Supplied material —
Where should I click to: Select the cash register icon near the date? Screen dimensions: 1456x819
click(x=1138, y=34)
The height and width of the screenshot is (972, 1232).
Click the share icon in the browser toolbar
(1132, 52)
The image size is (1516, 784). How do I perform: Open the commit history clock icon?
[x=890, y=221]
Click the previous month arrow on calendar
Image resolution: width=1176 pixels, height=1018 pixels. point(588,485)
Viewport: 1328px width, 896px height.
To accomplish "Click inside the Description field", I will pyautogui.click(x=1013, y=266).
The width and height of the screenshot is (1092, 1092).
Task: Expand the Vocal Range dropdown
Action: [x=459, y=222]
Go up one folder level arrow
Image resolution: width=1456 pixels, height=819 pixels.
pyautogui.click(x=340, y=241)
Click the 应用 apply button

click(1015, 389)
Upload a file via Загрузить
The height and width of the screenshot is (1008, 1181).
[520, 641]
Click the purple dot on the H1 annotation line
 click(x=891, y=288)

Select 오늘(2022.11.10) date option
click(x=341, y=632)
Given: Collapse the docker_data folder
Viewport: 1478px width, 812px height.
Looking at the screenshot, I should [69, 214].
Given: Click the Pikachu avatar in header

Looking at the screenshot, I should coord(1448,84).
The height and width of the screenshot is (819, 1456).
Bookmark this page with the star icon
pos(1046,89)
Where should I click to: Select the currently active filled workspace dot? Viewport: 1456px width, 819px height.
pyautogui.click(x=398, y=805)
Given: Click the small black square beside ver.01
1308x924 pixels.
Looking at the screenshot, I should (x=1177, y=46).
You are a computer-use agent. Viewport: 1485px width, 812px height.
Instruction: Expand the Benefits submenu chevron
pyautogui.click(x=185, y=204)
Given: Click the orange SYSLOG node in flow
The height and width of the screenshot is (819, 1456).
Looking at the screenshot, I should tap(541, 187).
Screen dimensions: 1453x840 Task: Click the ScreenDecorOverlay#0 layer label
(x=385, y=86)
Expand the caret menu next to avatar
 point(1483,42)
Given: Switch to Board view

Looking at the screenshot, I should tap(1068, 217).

Task to complete — Reproduce each entry from the records above, character for character.

Answer area —
Where should I click to: Select the cash register icon near the date? Screen dimensions: 1456x819
click(x=1138, y=34)
The height and width of the screenshot is (972, 1232).
Click the share icon in the browser toolbar
(1132, 52)
The image size is (1516, 784). How do I perform: Open the commit history clock icon?
[x=890, y=221]
Click the previous month arrow on calendar
Image resolution: width=1176 pixels, height=1018 pixels. point(588,485)
Viewport: 1328px width, 896px height.
To accomplish "Click inside the Description field", I will pyautogui.click(x=1013, y=266).
The width and height of the screenshot is (1092, 1092).
Task: Expand the Vocal Range dropdown
Action: [x=459, y=222]
Go up one folder level arrow
Image resolution: width=1456 pixels, height=819 pixels.
pyautogui.click(x=340, y=241)
Click the 应用 apply button

click(1015, 389)
Upload a file via Загрузить
The height and width of the screenshot is (1008, 1181).
[520, 641]
Click the purple dot on the H1 annotation line
 click(x=891, y=288)

Select 오늘(2022.11.10) date option
click(x=341, y=632)
Given: Collapse the docker_data folder
Viewport: 1478px width, 812px height.
Looking at the screenshot, I should [69, 214].
Given: Click the Pikachu avatar in header

Looking at the screenshot, I should coord(1448,84).
The height and width of the screenshot is (819, 1456).
Bookmark this page with the star icon
pos(1046,89)
Where should I click to: Select the currently active filled workspace dot? Viewport: 1456px width, 819px height.
pyautogui.click(x=398, y=805)
Given: Click the small black square beside ver.01
1308x924 pixels.
Looking at the screenshot, I should (x=1177, y=46).
You are a computer-use agent. Viewport: 1485px width, 812px height.
Instruction: Expand the Benefits submenu chevron
pyautogui.click(x=185, y=204)
Given: Click the orange SYSLOG node in flow
The height and width of the screenshot is (819, 1456).
Looking at the screenshot, I should tap(541, 187).
Screen dimensions: 1453x840 Task: Click the ScreenDecorOverlay#0 layer label
(x=385, y=86)
Expand the caret menu next to avatar
 point(1483,42)
Given: Switch to Board view

Looking at the screenshot, I should tap(1068, 217).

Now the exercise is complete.